O fim do prazo que se aproxima pode trazer uma volatilidade ao mercado semelhante à ocorrida durante o debate sobre o teto da dívida, em meados de 2011, diz Lew Altfest, diretor de investimentos da Altfest Personal Wealth Management, de Nova York. Em julho de 2011, o índice de 500 ações da Standard & Poor's caiu 3,6% nas vésperas da renegociação da dívida — e despencou de novo depois que a S&P rebaixou a classificação de crédito dos EUA devido à situação política instável do país. As bolsas se recuperaram depois disso.
Um mau sinal: na semana passada, o S&P 500 caiu 3,6% em apenas dois dias após a eleição.
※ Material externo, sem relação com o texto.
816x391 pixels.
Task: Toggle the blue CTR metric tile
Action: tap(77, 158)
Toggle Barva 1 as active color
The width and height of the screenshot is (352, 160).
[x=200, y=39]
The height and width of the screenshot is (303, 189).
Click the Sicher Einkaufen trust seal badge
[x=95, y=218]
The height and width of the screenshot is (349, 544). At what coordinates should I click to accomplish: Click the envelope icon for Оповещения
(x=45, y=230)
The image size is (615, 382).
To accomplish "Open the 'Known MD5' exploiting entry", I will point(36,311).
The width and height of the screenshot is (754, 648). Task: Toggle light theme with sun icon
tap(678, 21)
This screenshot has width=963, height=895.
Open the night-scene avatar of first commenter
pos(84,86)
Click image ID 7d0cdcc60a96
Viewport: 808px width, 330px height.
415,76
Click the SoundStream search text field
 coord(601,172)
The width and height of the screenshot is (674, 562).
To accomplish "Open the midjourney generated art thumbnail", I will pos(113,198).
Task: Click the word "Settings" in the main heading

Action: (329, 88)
Mas a volatilidade do mercado pode oferecer oportunidades para os investidores. No longo prazo, alguns setores podem ter um desempenho especialmente bom, à medida que o governo Obama vai pondo em prática suas políticas no segundo mandato, diz Daniel Clifton, diretor de pesquisa política na Strategas, firma de pesquisa de investimentos. Entre os possíveis vencedores, ele cita empresas de cuidados de saúde, como hospitais e empresas de tecnologia médica, que vão se beneficiar à medida que a lei da reforma da saúde continuar sendo implementada.
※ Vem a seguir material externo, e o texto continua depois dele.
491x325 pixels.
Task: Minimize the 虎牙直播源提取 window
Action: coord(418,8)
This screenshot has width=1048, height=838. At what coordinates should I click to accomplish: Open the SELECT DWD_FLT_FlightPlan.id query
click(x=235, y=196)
Já na renda fixa, como se o rendimento dos títulos de dívida do Tesouro americano já não estivesse baixo, os estrategistas alertam que podem cair ainda mais se o abismo fiscal não for evitado logo. O rendimento, que se move no sentido oposto ao preço, caiu de 1,74% para 1,63% nos dois dias após a eleição, para as treasuries de 10 anos.
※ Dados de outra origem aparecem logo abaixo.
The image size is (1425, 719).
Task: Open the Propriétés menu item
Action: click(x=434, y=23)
Assim, os investidores que contam com a renda fixa como receita enfrentam uma escolha difícil: ganhar menos com seus títulos, ou buscar aplicações mais arriscadas e rendimentos maiores.
Os investidores também podem considerar os títulos de mercados emergentes em dólares, diz Dan Heckman, estrategista sênior de renda fixa no departamento de gestão de riquezas do U.S. Bank em Kansas City, no Estado de Missouri. São papéis que rendem mais que as notas do Tesouro, e a economia de muitos países em desenvolvimento está melhorando.
Um fundo negociado em bolsa, ou ETF, de US$ 6,2 bilhões, o iShares da JP Morgan USD Emerging Market Bond ETF, que detém papéis de dívida do Brasil, Rússia e México, entre outros, tem rendimento de 3,3% e deu retorno total de 15,1% este ano, comparado com 1,7% de rendimento e retorno total de 4,4% do Barclays Aggregate Bond Index, que acompanha o mercado de títulos de baixo risco dos EUA.
A incerteza fiscal já está ajudando o dólar, tradicionalmente visto como refúgio. O Wall Street Journal Dollar Index, que mede a força do dólar contra uma cesta de sete moedas, subiu 0,1% nos dois dias seguintes à eleição.
"O abismo fiscal está mais perto, e parece que isso atingiu os investidores com muito mais impacto do que qualquer um esperava", diz Andrew Wilkinson, estrategista-chefe de economia na operadora institucional Miller Tabak, em Nova York. "A ascensão do dólar vai continuar até ouvirmos algo de construtivo nas discussões" no Congresso.
Mas se o abismo fiscal não se resolver em breve, o dólar pode enfraquecer. Nesse caso, os investidores poderão considerar moedas mais arriscadas de mercados emergentes como o peso mexicano, o won coreano ou o dólar de Taiwan, diz Alan Ruskin, estrategista de câmbio do Deutsche Bank em Nova York, já que essas economias devem se beneficiar de um melhor crescimento global.
Uma palavra de cautela: os investidores preocupados com uma eventual queda do dólar devem tomar cuidado com o ouro, diz Michael Haigh, chefe de pesquisas de commodities do Société Générale em Nova York. O ouro subiu 10,2% este ano, e mais que dobrou nos últimos 5 anos.
O metal é visto sobretudo como moeda alternativa, em especial quando os bancos centrais estão imprimindo dinheiro — e normalmente se valoriza quando o dólar está fraco. Mas se os políticos negociarem com êxito o abismo fiscal, a economia americana poderá ficar mais forte do que o esperado — o que pode fortalecer o dólar.
A conclusão, diz Haigh, é que, embora o ouro possa mostrar ligeira alta nos próximos meses devido à incerteza do abismo fiscal, "ele talvez já tenha dado o seu último grito de vitória".